▸ **ESERCIZIO SCRITTO 1**
Cita alla lettera il passo del testo citato che inizia con "Le violenze non" e si chiude con "sfociavano anche nell’aggressività.".
▸ **ESERCIZIO SCRITTO 2**
Stampa senza alcuna modifica le righe delle voci che partono da quella contenente "Where should I click to: Open the home" e arrivano a quella contenente "coord(204,230)", entrambe incluse. Non aggiungere altro.

▸ **TESTO CITATO**
..........
Le violenze non erano solo a suon di schiaffi. Cristina lo affamava, chiudendo il frigorifero con un lucchetto di cui solo lei conosceva la combinazione, perché lo riteneva “grasso”. E il bimbo, per mangiare, si rifugiava dalla vicina, l’unica a nutrire sospetti su quella madre che, fuori casa, cercava di apparire amorevole e gentile con il suo bambino.

Poi gli tingeva i capelli di biondo, costringendolo a somigliarle. Non tollerava che avesse preso gli stessi colori del padre. Eppure dava al bambino, poi adolescente, la ragione di tutti i suoi problemi, a partire da quelli alla schiena avuti dopo il parto. E, come “risarcimento”, prendeva i soldi che il figlio riceveva come regali a Natale o per i compleanni. E lo chiudeva nella sua stanza o in bagno anche per 12 ore. E lui si sfogava a scuola, con atteggiamenti a volte troppo esuberanti, che sfociavano anche nell’aggressività.

La battaglia del padre

Ma dietro quell’apparente aggressività, raccontano gli insegnanti, si nascondeva un ragazzo intelligente ma distrutto dentro, schiacciato da una madre che lo vedeva come la causa di tutti i suoi mali. Solo il padre, con cui la donna aveva avuto una relazione durata pochi mesi, ha avuto la forza di rompere il “muro” che si era costruito attorno al ragazzo. Dopo anni di cause civili e ricorsi, è riuscito a ottenere l’affidamento esclusivo in Cassazione, mettendo fine a un incubo durato metà della vita del figlio. E ora Giovanni è riuscito a portare sua madre in Tribunale, seguito da anni dall’avvocato Pierluigi Nazzaro. E finalmente, grazie al legale, ha avuto giustizia, anche se il percorso per trovare la pace sarà ancora lungo.
..........
▸ **MATERIALE DELL'ESERCIZIO**
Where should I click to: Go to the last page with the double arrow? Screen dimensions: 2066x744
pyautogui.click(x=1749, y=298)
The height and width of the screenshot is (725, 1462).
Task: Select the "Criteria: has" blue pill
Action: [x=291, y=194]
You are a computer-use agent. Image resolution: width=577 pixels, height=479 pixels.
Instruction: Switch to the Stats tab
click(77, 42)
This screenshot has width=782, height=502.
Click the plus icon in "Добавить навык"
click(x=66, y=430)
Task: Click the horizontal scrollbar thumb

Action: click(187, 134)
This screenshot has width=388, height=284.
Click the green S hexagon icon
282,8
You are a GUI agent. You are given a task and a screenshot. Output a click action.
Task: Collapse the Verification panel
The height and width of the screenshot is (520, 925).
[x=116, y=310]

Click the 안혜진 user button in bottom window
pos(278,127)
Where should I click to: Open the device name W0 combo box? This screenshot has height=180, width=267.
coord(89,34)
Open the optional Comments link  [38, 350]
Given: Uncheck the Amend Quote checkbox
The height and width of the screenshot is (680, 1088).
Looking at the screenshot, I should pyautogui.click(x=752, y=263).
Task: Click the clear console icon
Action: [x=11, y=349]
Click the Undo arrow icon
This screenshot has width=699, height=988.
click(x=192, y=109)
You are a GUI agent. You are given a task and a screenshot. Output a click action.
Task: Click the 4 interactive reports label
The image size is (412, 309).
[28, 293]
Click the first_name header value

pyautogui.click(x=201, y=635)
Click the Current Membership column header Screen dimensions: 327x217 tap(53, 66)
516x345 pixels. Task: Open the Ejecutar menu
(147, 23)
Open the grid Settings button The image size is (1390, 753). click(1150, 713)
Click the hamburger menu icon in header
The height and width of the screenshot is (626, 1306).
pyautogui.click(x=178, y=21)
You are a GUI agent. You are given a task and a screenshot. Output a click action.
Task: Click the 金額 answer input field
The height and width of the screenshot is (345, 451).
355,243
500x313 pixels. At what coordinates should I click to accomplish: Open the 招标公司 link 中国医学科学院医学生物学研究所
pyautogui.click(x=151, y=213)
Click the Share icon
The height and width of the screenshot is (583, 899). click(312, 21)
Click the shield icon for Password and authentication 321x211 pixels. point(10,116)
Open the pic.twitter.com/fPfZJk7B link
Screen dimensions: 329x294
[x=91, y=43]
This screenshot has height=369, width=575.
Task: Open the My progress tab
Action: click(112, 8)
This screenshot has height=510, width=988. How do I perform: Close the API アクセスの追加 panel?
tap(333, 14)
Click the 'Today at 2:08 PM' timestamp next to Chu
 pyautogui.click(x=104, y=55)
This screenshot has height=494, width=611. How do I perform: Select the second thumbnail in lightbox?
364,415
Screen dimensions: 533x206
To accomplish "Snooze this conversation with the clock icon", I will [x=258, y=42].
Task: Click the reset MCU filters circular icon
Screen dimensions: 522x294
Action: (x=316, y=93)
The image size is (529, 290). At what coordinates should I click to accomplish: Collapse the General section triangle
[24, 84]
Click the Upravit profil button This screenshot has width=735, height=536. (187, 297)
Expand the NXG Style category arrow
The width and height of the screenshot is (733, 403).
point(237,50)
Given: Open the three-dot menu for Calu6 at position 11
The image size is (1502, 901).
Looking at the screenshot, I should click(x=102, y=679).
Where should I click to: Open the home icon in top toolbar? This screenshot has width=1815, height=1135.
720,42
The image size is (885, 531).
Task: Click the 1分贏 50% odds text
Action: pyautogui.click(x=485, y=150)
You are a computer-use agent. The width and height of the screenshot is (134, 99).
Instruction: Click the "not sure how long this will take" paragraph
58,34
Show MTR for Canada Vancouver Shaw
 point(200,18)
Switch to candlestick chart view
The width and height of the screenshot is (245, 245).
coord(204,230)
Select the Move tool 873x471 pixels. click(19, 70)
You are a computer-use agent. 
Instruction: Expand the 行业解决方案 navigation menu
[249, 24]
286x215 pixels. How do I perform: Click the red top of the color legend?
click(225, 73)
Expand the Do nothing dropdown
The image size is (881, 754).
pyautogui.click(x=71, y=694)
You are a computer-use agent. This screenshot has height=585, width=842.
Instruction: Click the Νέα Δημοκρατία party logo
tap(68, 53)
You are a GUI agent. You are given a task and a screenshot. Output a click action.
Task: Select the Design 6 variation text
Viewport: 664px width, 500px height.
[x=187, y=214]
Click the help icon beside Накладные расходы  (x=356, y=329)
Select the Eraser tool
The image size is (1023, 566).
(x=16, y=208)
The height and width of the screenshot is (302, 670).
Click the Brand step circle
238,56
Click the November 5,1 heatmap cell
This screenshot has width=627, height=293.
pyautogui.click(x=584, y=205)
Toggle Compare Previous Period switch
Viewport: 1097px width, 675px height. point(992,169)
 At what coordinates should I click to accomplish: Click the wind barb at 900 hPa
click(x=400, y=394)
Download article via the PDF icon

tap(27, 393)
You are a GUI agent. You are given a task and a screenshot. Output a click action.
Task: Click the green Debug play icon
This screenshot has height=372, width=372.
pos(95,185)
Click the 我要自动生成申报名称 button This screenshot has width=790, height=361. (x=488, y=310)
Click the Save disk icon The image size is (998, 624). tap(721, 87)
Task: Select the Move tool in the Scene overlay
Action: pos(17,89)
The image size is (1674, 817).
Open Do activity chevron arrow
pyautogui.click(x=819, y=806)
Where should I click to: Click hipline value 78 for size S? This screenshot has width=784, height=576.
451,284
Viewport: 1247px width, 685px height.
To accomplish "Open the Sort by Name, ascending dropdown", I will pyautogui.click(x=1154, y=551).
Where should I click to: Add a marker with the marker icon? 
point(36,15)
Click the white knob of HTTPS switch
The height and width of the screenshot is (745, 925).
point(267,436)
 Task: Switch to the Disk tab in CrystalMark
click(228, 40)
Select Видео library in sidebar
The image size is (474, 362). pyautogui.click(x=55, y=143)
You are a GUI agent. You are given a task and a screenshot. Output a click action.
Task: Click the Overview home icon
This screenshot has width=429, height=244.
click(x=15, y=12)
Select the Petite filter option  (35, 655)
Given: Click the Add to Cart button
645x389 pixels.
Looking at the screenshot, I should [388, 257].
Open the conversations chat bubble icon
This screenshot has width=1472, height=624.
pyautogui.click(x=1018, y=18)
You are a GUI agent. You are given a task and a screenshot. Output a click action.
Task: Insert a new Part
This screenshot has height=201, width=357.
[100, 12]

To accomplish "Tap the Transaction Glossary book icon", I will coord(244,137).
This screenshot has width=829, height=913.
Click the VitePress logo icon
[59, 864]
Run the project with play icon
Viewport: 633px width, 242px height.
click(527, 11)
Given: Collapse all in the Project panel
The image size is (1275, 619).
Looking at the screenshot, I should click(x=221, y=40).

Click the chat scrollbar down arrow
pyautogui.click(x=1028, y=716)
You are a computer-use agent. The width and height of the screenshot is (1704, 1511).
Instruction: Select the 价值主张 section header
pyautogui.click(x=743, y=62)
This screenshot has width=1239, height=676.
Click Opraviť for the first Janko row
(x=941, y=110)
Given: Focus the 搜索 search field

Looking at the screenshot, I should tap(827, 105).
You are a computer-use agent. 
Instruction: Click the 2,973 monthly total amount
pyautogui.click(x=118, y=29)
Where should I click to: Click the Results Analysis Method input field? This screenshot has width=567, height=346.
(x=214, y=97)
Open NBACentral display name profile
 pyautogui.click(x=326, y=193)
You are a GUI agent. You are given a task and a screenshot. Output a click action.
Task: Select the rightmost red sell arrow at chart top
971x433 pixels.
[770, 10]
..........
▸ **RISPOSTA CORRETTA 1**
Le violenze non erano solo a suon di schiaffi. Cristina lo affamava, chiudendo il frigorifero con un lucchetto di cui solo lei conosceva la combinazione, perché lo riteneva “grasso”. E il bimbo, per mangiare, si rifugiava dalla vicina, l’unica a nutrire sospetti su quella madre che, fuori casa, cercava di apparire amorevole e gentile con il suo bambino.

Poi gli tingeva i capelli di biondo, costringendolo a somigliarle. Non tollerava che avesse preso gli stessi colori del padre. Eppure dava al bambino, poi adolescente, la ragione di tutti i suoi problemi, a partire da quelli alla schiena avuti dopo il parto. E, come “risarcimento”, prendeva i soldi che il figlio riceveva come regali a Natale o per i compleanni. E lo chiudeva nella sua stanza o in bagno anche per 12 ore. E lui si sfogava a scuola, con atteggiamenti a volte troppo esuberanti, che sfociavano anche nell’aggressività.

▸ **RISPOSTA CORRETTA 2**
Where should I click to: Open the home icon in top toolbar? This screenshot has width=1815, height=1135.
720,42
The image size is (885, 531).
Task: Click the 1分贏 50% odds text
Action: pyautogui.click(x=485, y=150)
You are a computer-use agent. The width and height of the screenshot is (134, 99).
Instruction: Click the "not sure how long this will take" paragraph
58,34
Show MTR for Canada Vancouver Shaw
 point(200,18)
Switch to candlestick chart view
The width and height of the screenshot is (245, 245).
coord(204,230)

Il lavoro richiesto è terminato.